Mohsin Khurshid, Abid Rashid, Muhammad Husnain, Muhammad Hidayat Rasool, Umair Waqas, Muhammad Saeed, Muhammad Naeem, Muhammad Sohail.
In-vitro assessment of the therapeutic potential of polymyxins and tigecycline against multidrug-resistant acinetobacter isolates from infected wounds.
J Ayub Med Coll Abottabad Jan ;32(4):459-64.

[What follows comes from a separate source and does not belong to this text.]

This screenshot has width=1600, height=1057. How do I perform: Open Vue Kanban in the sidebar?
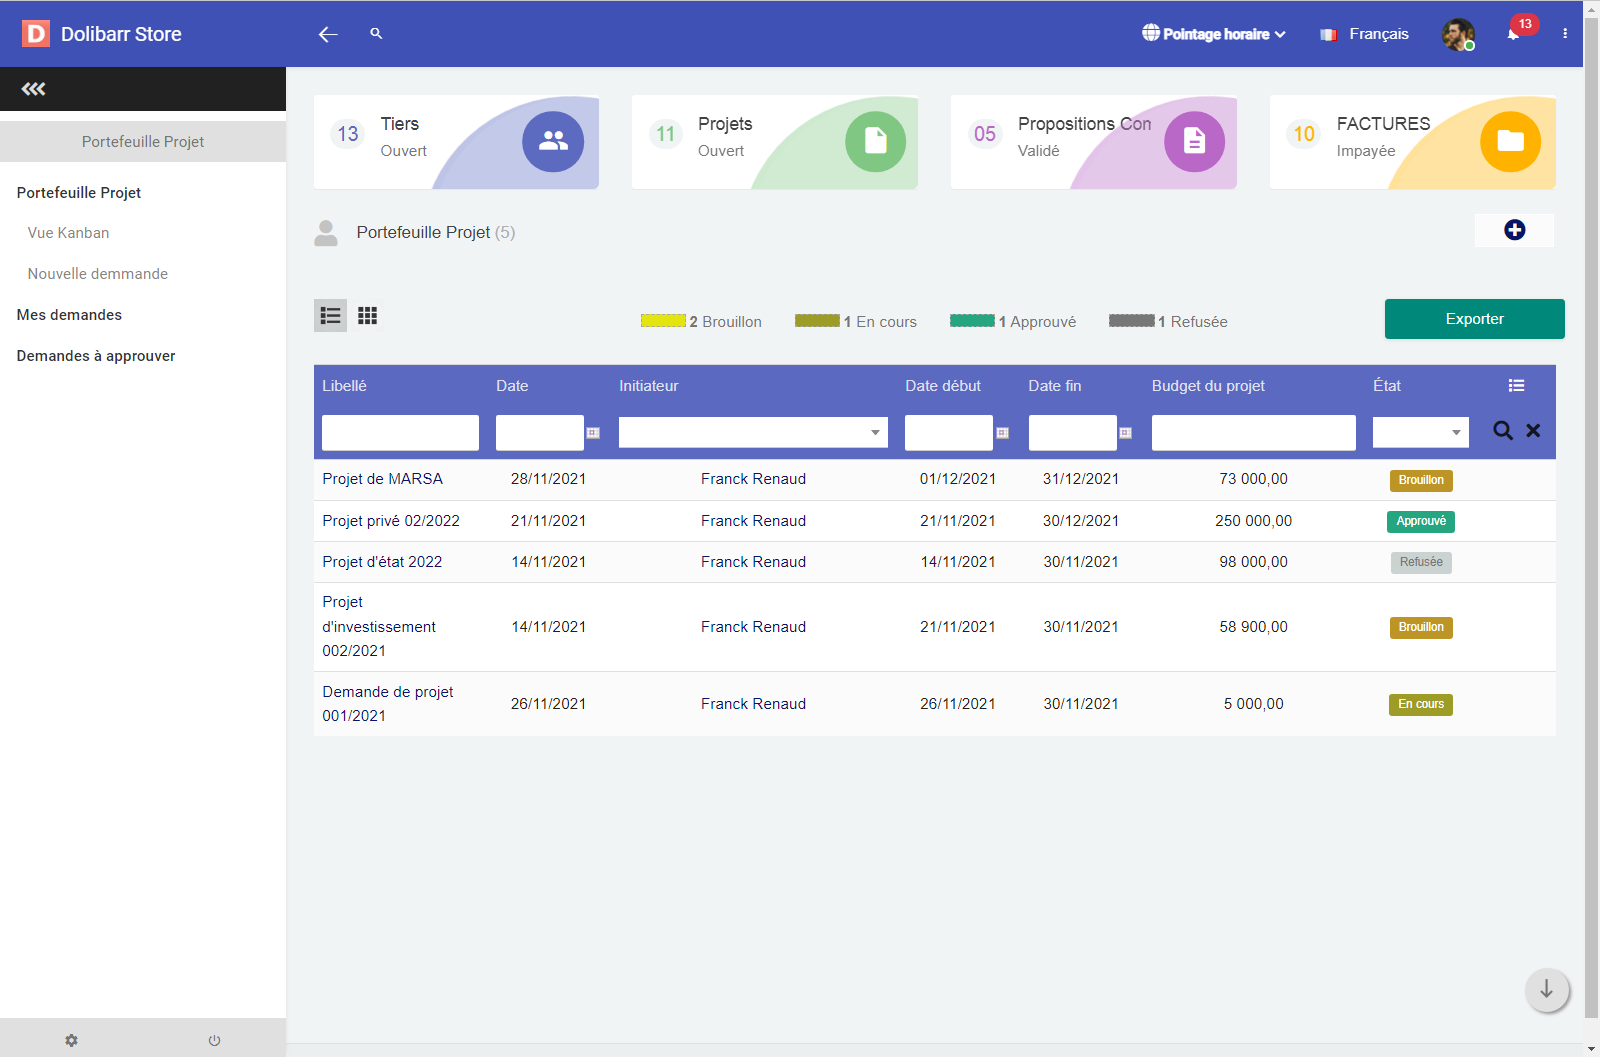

Background: The incidence of multidrug-resistant (MDR), extreme drug resistant (XDR), and pan drug-resistant (PDR) Acinetobacter are increasing throughout the world. The therapeutic management and control of Acinetobacter are difficult due to the emergence of drug resistance and its enduring capacity to survive in the environment. The present study was designed to appraise the efficacy of Polymyxins and Tigecycline against multidrug-resistant Acinetobacter isolates from surgical and burn wounds. Methods: During the study, the specimens were collected from various types of wounds from inpatients and outpatients of the tertiary care hospitals of Lahore, Pakistan in 2017 and 2018. The bacterial pathogens were isolated and identified using standard microbiological procedures and molecular confirmation of Acinetobacter species was examined by PCR using specific primers. The antibiotic susceptibility profiling of Acinetobacter isolates was studied against 18 antibiotics as per Clinical and Laboratory Standards Institute (CLSI) guidelines. Results: The Acinetobacter isolates demonstrated extreme resistance especially to ampicillin/sulbactam, piperacillin/tazobactam, cephalosporins, carbapenems, fluoroquinolones, and aminoglycosides. However, the colistin, polymyxin, and tigecycline remained the most effective antimicrobial agents against Acinetobacter isolates. Conclusion: The results highlight the extent of drug resistance and therapeutic potential of Polymyxins and Tigecycline for wound infections caused by MDR and XDR Acinetobacter species. The wiser use of antimicrobials, incessant surveillance of antimicrobial resistance, and stringent adherence to infection control guidelines are critical to reducing major outbreaks in the future.